A landmark bill outlawing home foreclosures for small sums owed to homeowner associations passed the state Senate Friday, and the Assembly was expected to take similar action later in the day.

The Senate's 32-1 vote provides major new safeguards against association foreclosure actions for up to one fourth of the California's 12 million households and could spread to other states if also passed by the Assembly and signed by Gov. Arnold Schwarzenegger before Sept. 30.

"This is a compromise that will work for all the homeowners who live in the state," said Denise Ducheny, D-San Diego, describing a monthslong battle with association attorneys and lobbyists who maintain it will give delinquent homeowners a blank check to avoid paying assessments for months or years.

California's 37,000 associations, like thousands more nationally, depend on association dues to pay for lawn maintenance, building and pool upkeep, private security and roads.

The legislation, by Assemblyman Darrell Steinberg, D-Sacramento, makes associations recover unpaid sums under $2,500 in small claims court, ending the long-standing practice of foreclosing or threatening to foreclose on the home while tacking on $1,500 to $2,000 in attorneys fees and other collection costs.

Lawmakers muscled the proposal toward floor votes after an incident in rural Calaveras County last year, where retirees Anita and Tom Radcliff lost their $285,000 home for failing to pay a $120 annual assessment.

"It is unbelievable to me and any right-minded person that such a thing could happen in our country and our state," said Sen. Rico Oller, a San Andreas Republican who represents the Radcliffs. "This will go a long ways toward insuring that no one else will have something like this happen to them."

The couple remains in the home pending a lawsuit against the association and an anticipated settlement that would allow them to regain ownership of their retirement home.

Nationally, nearly a dozen such foreclosures since 2001 have generated damaging publicity for a homeowners association industry favored by developers as the cheapest, easiest way to put more homes and people on less acreage.

Association lobbyists, who fear the bill's financial effect on the state's fastest-growing residential lifestyle and the potential of the law spreading to other states, are pinning their hopes on a Schwarzenegger veto.

Schwarzenegger has not taken a position on the bill, said spokesman Vince Sollitto.

The legislation, unique among states such as Florida, Arizona, Texas and Hawaii, which are home to more than half the nation's 260,000 homeowners associations, would allow nonjudicial foreclosure for owed amounts higher than $2,500. But it would significantly toughen foreclosure practices, making association boards unable to delegate the decision to others, give homeowners 90 days to get back their homes and make buyers at auctions pay a minimum of 65 percent of the home's value.

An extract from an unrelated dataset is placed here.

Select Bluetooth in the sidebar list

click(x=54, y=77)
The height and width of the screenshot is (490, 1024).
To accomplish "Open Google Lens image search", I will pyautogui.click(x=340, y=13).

"This is probably one of the most important bills we're going to deal with this year, as our housing stock continues to move into housing developments controlled by common interest developments," said Sen. Debra Bowen, D-Marina Del Rey.

Recent efforts to pass similar reforms in Texas, Arizona and Florida all failed.

The bill also gives nearly 8 million Californians living in association-governed communities more access to private financial records. Associations that balk at records inspection requests could be fined $500 per request and pay attorneys fees and court costs if they lose a legal challenge on the question.

If signed by Schwarzenegger, the bill will affect thousands of California homeowners who fall behind on dues, although association records indicate fewer than 1 percent have lost their homes over unpaid sums. Experts estimate that 60 percent of the state's new housing are in association-governed private communities, while in Sacramento and San Diego, private communities account for more than 40 percent of all housing. Los Angeles, Orange and Ventura counties alone have nearly 1 million association-governed communities. The fewest numbers are in the San Joaquin Valley.

Ducheny and Steinberg's bills overturn a significant piece of a 1985 law that increased nearly tenfold the penalties, fines and attorneys fees an association could add to a delinquent bill.

The foreclosure issue is one of several bills on homeowners associations this year. Others make associations present a clearer picture to potential buyers of their financial obligations in years ahead and require secret ballots in association elections. Another makes boards give reasons in writing for denying homeowners' requests to modify the looks of their homes.